Records to process:
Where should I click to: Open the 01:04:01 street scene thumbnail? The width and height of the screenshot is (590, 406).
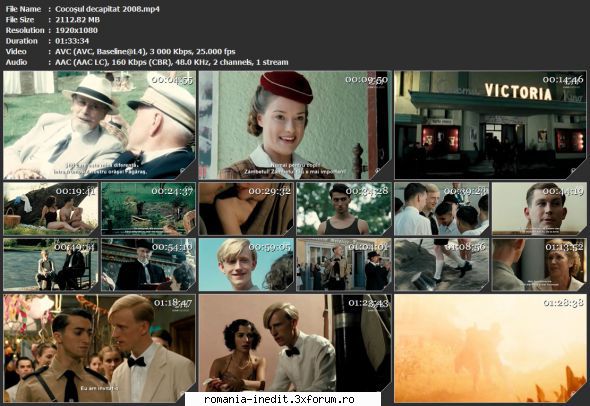coord(344,265)
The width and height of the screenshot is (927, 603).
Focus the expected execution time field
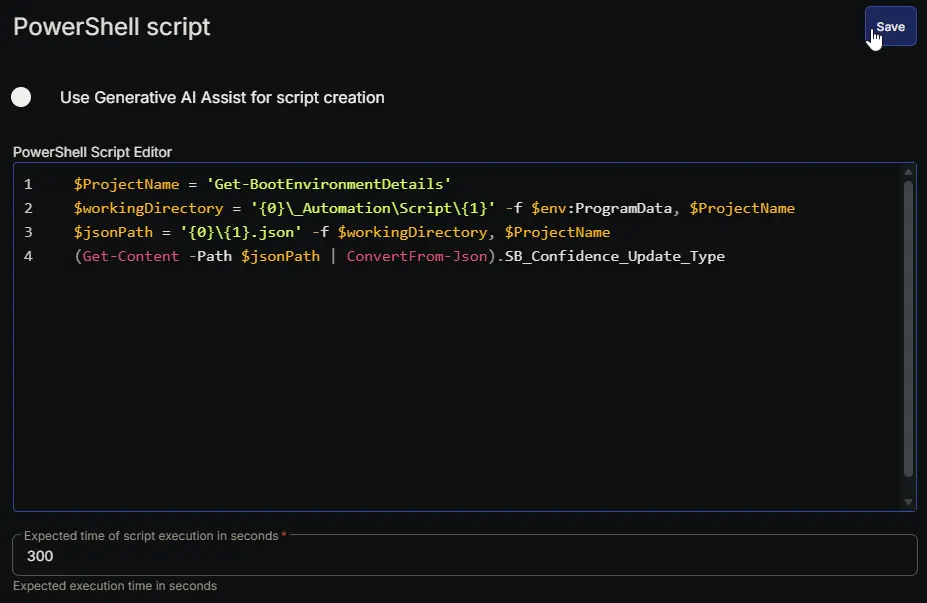(465, 555)
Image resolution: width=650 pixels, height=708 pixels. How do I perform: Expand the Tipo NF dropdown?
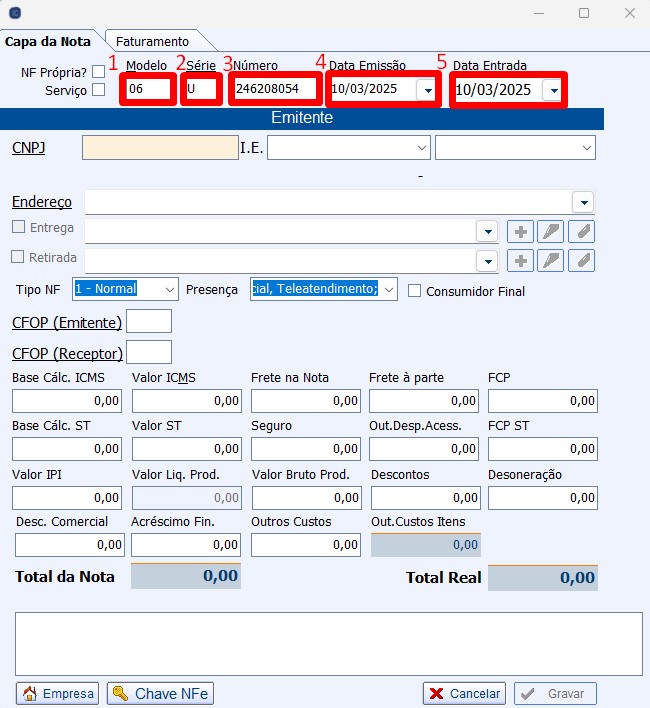168,289
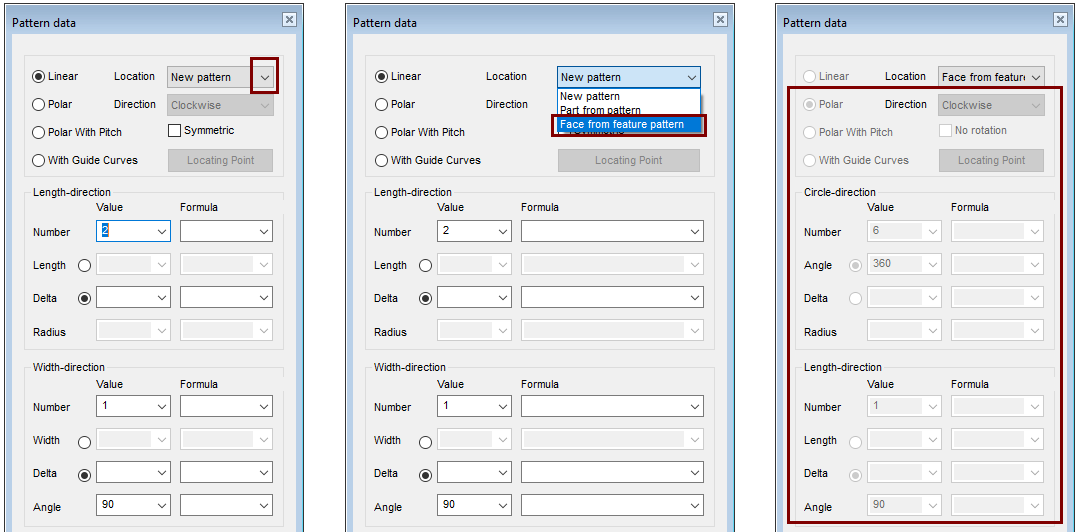Screen dimensions: 1078x532
Task: Click Locating Point button in middle dialog
Action: tap(628, 160)
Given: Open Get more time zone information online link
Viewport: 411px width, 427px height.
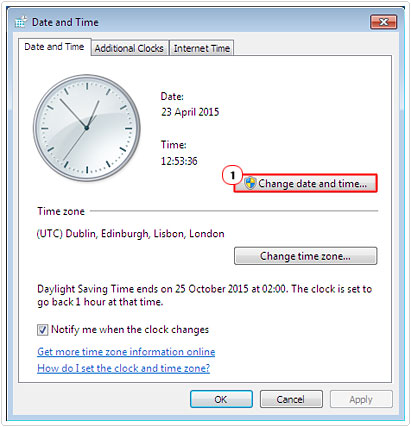Looking at the screenshot, I should pyautogui.click(x=126, y=352).

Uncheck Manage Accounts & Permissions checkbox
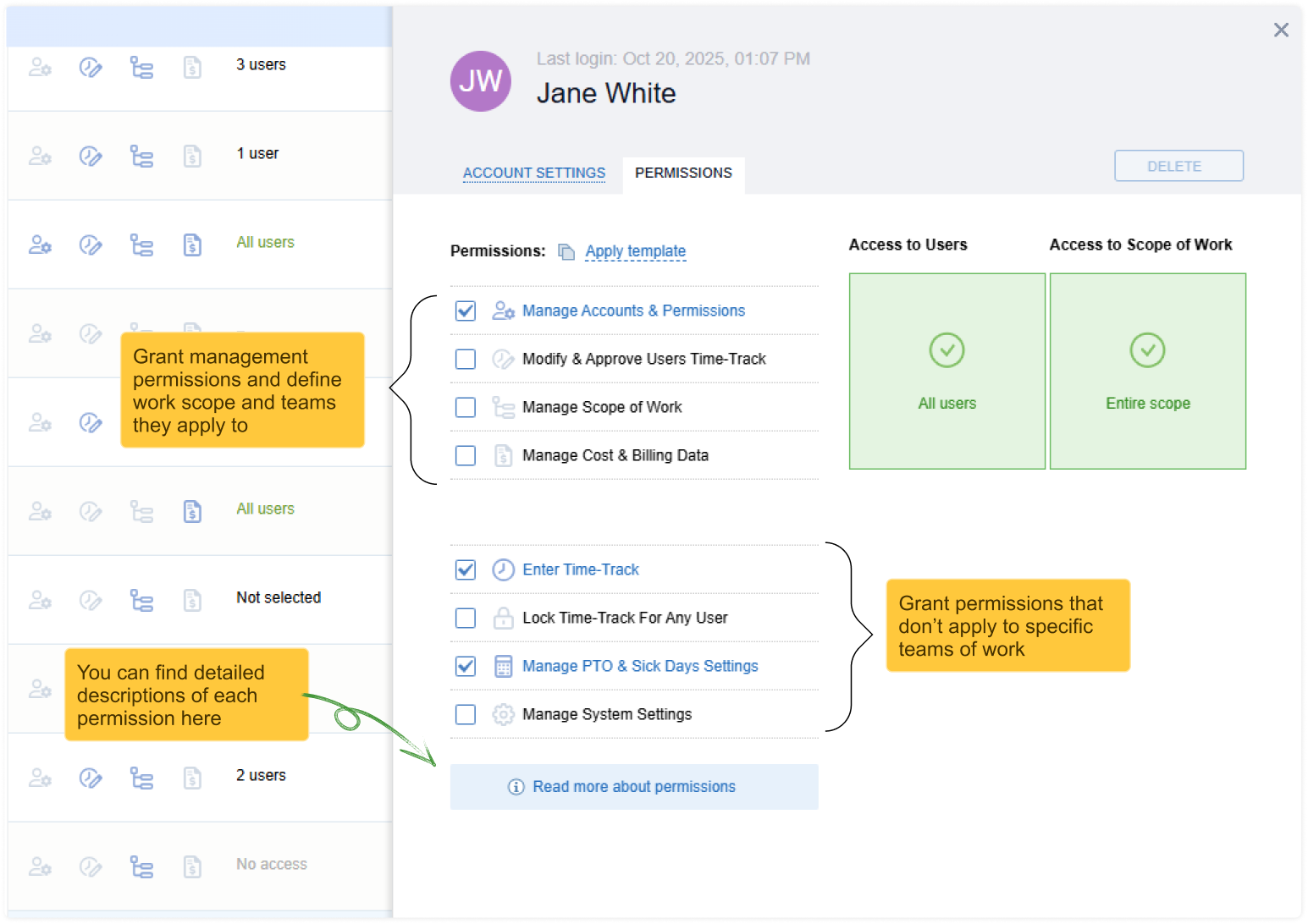click(466, 311)
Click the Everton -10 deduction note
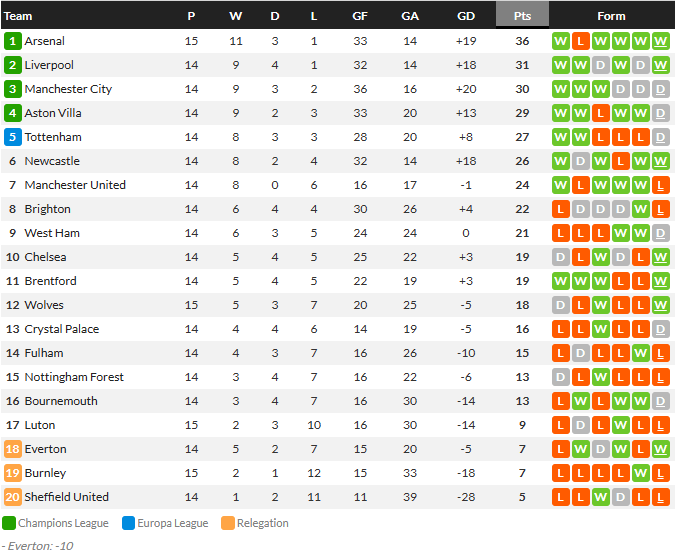681x556 pixels. pyautogui.click(x=38, y=546)

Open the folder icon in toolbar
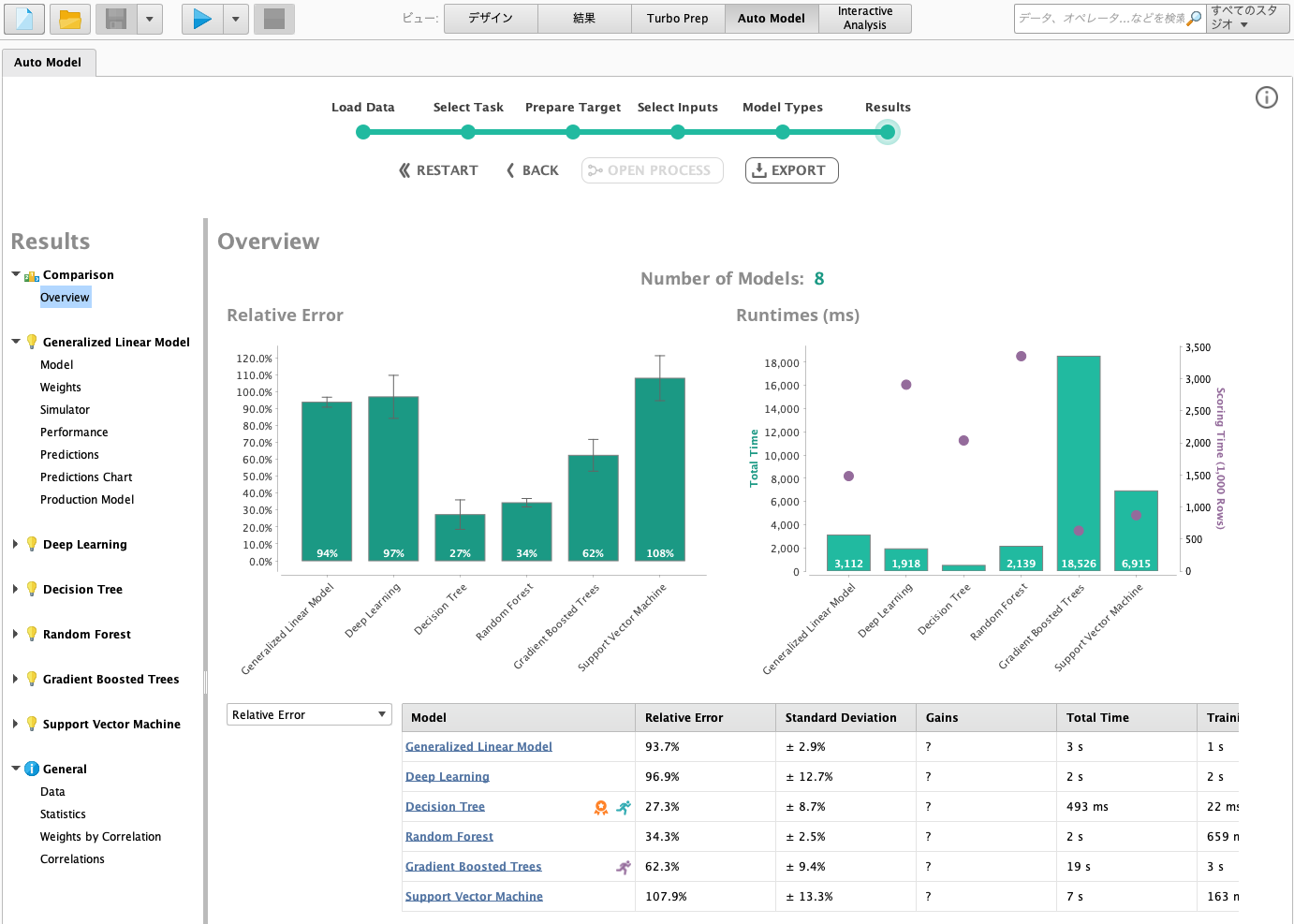pos(69,19)
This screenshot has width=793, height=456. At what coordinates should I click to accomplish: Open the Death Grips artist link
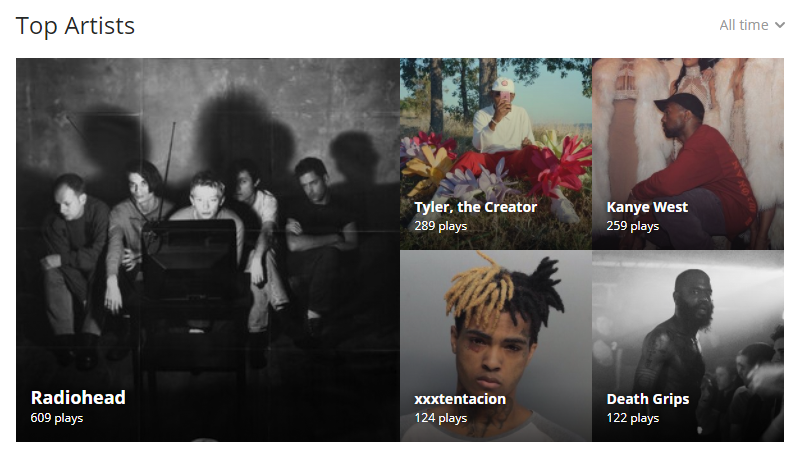(x=647, y=399)
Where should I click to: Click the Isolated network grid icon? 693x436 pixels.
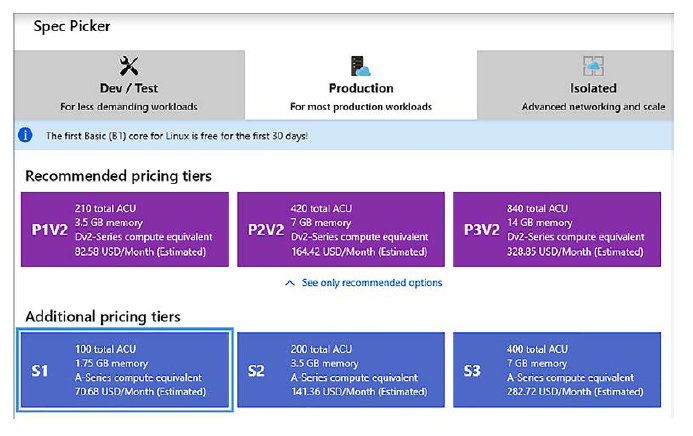(x=594, y=66)
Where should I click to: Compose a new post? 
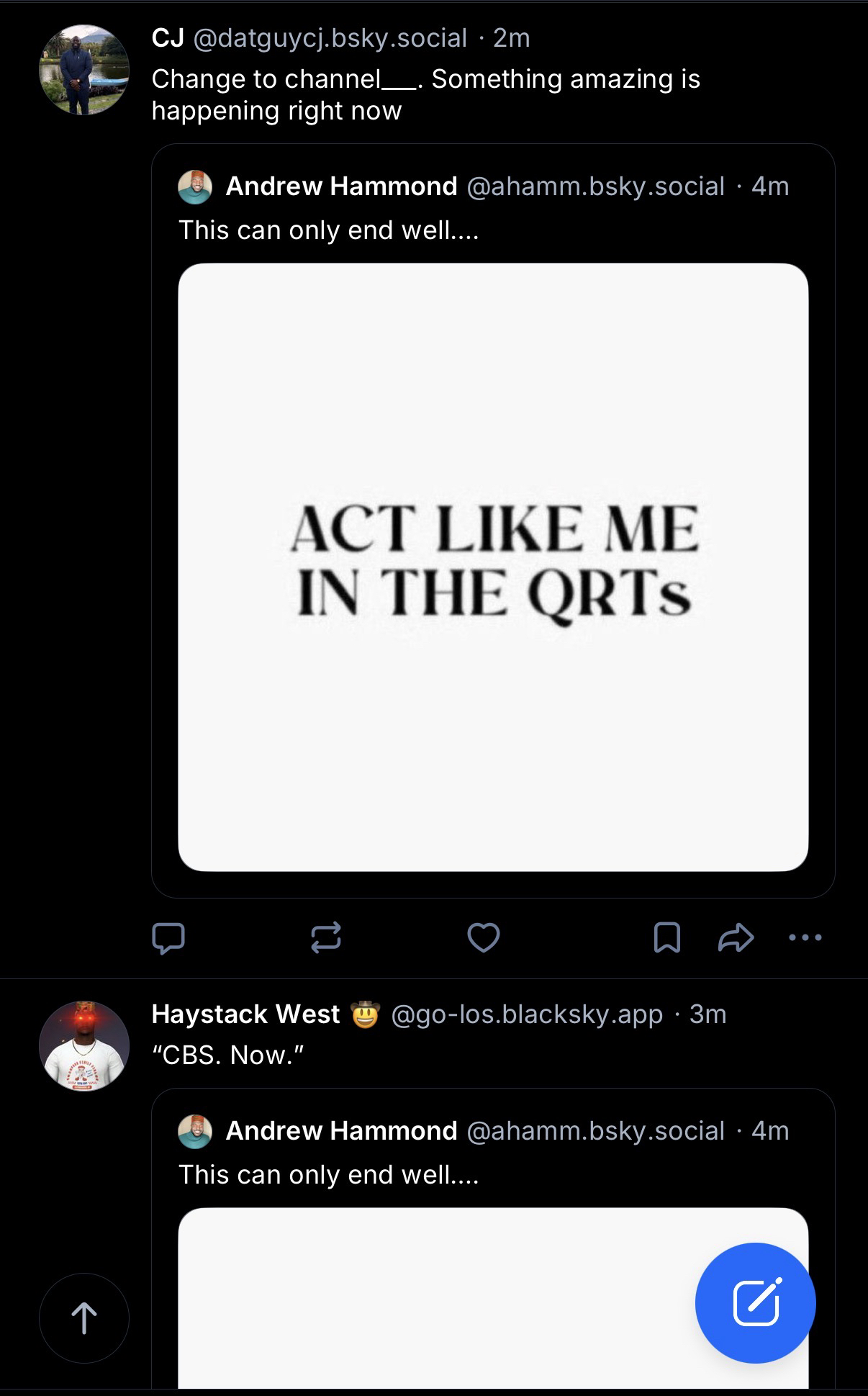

Task requirements: Please print the lines from the one holding "Given: Open Get" through the end of the records above, unchanged and with the pictures left out.

Finished task:
Given: Open Get more time zone information online link
Viewport: 411px width, 427px height.
Looking at the screenshot, I should pyautogui.click(x=126, y=352).

Uncheck Manage Accounts & Permissions checkbox
click(466, 311)
Click the Everton -10 deduction note
681x556 pixels. pyautogui.click(x=38, y=546)

Open the folder icon in toolbar
pos(69,19)
This screenshot has width=793, height=456. At what coordinates should I click to accomplish: Open the Death Grips artist link
(x=647, y=399)
Where should I click to: Click the Isolated network grid icon? 693x436 pixels.
(x=594, y=66)
Where should I click to: Compose a new post? 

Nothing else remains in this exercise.